On The Conservatives' "Chronically Ugly Behaviour"
- First Posted: Mar 10 2011 14:00 PM
- Updated: about 18 hours ago
Contempt of Parliament ain't pretty.
In response to Peter Milliken’s ruling Tuesday that “on its face” the government breached parliamentary privilege, the Globe and Mail issues a damning indictment of the Conservatives’ recent leadership. “The government has scorned Parliament, and shown a lack of respect to the people entrusted by Canadians to represent their interests,” write the editors. “But it is the idea that the government would ask Canadians and their elected representatives to go blindly into the future that is disturbing.”
The Toronto Star’s Thomas Walkom writes that recent developments have given the Liberals the only possible issue with which they could contest an election against the Conservatives, who “begin at a disadvantage” over the “moral question” thanks to a record that stretches back to the prorogation of Parliament in 2008.
The National Post’s Kelly McParland writes that if the Liberals really are going to force an election over “the government’s chronically ugly behaviour,” they need to address the scandals that forced them from power in 2006. “[Y]ou have to be pretty starry-eyed,” he writes, “to believe the Liberals wouldn’t quickly revert to their old practices” if elected, and he suggests the Grits need a clear, detailed plan of how they would fight abuses of power. Doubtless a staffer in Liberal headquarters is scribbling away as we speak.

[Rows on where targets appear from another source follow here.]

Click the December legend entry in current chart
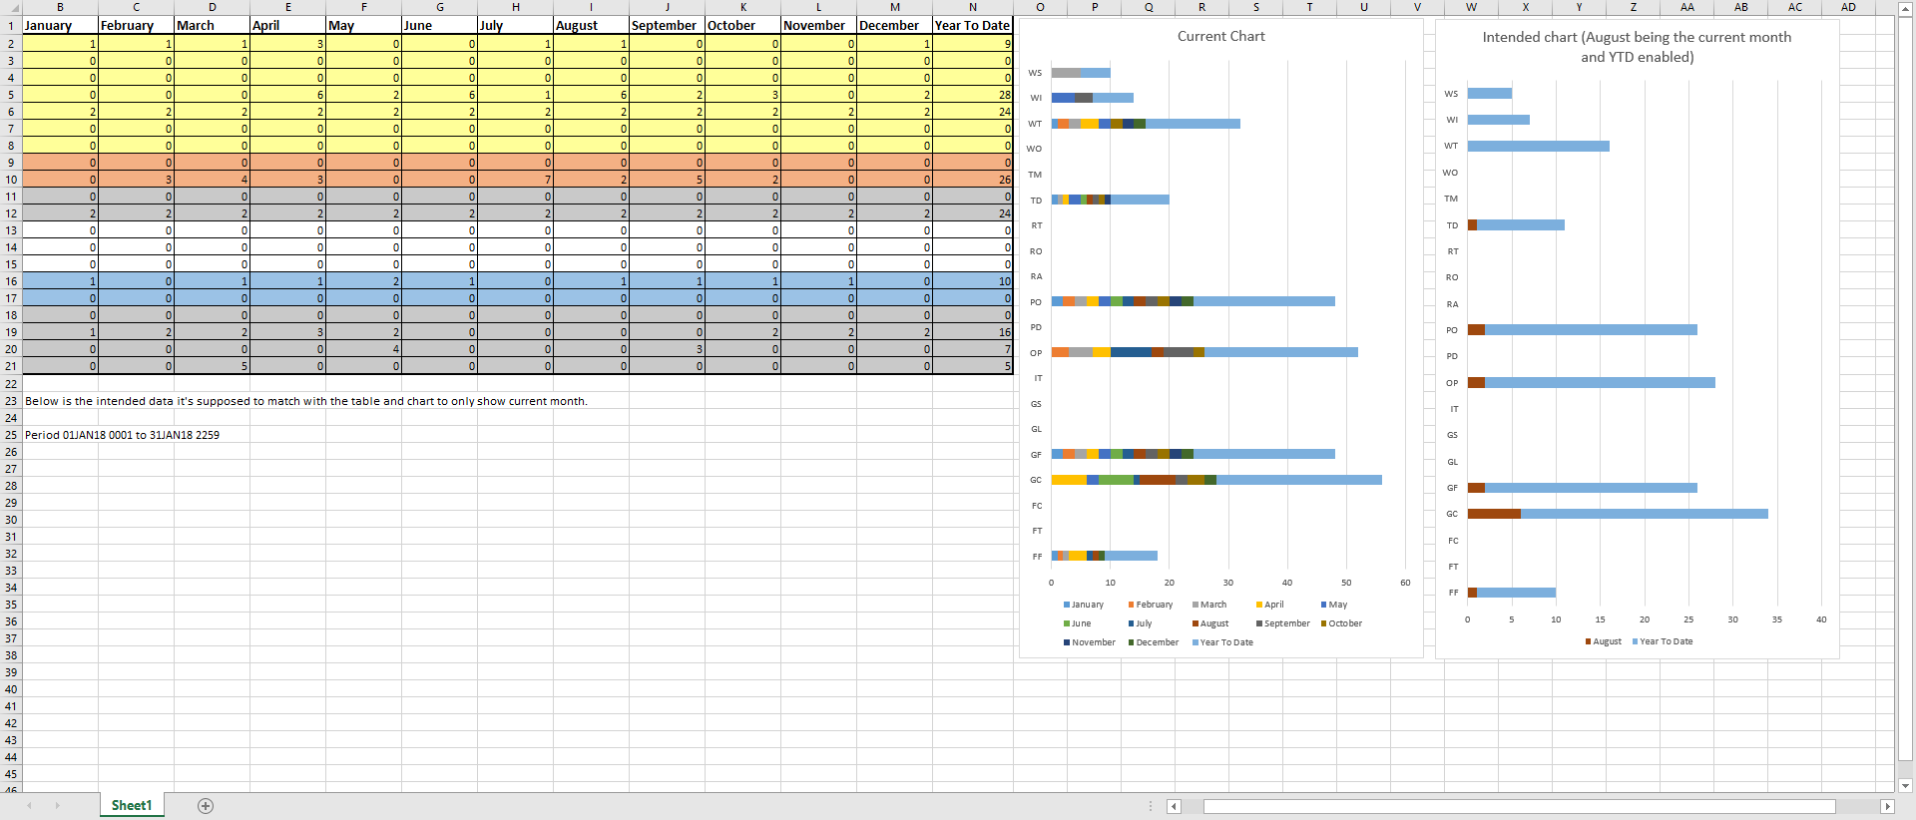 tap(1154, 642)
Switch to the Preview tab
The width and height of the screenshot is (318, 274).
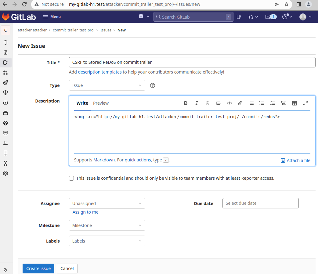(101, 103)
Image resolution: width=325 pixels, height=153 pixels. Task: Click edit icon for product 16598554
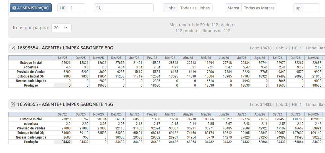coord(13,48)
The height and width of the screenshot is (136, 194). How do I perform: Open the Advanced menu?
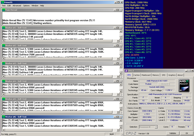17,6
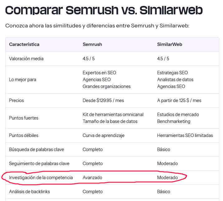Image resolution: width=223 pixels, height=201 pixels.
Task: Click the "SimilarWeb" column header
Action: click(170, 44)
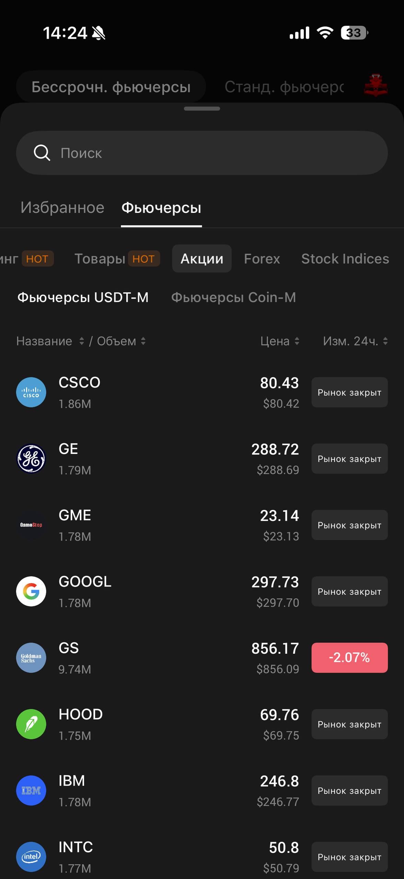This screenshot has height=879, width=404.
Task: Select the GameStop logo icon
Action: 31,525
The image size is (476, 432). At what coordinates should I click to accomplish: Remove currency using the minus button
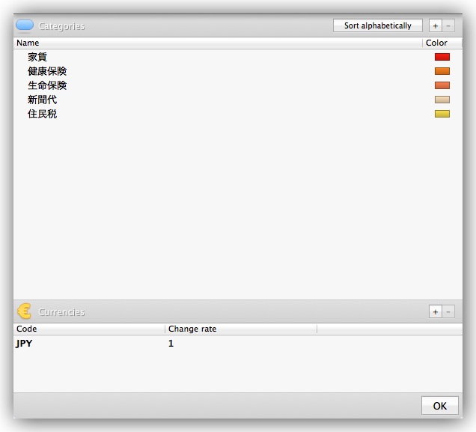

The Post’s Gerry Nicholls sends the Liberals a warning before they charge off to topple the government over ethics. “[I]n the real world of politics none of these issues is serious enough to inflict a mortal wound,” he writes, “if given a choice voters will always choose a shady but competent politician over an honest but incompetent one.” But plainly the developments this week give cause to question the government’s competency, particularly news today that the purchase of F-35 jets could cost double the $16 billion the Conservatives estimated. The Bev Oda affair, the Jason Kenney fundraising flap, and the apparent gross lowballing of the largest military procurement in Canadian history are all unforced errors, and that last one will hit even the most politically disinterested Canadians where it hurts: in the pocketbook.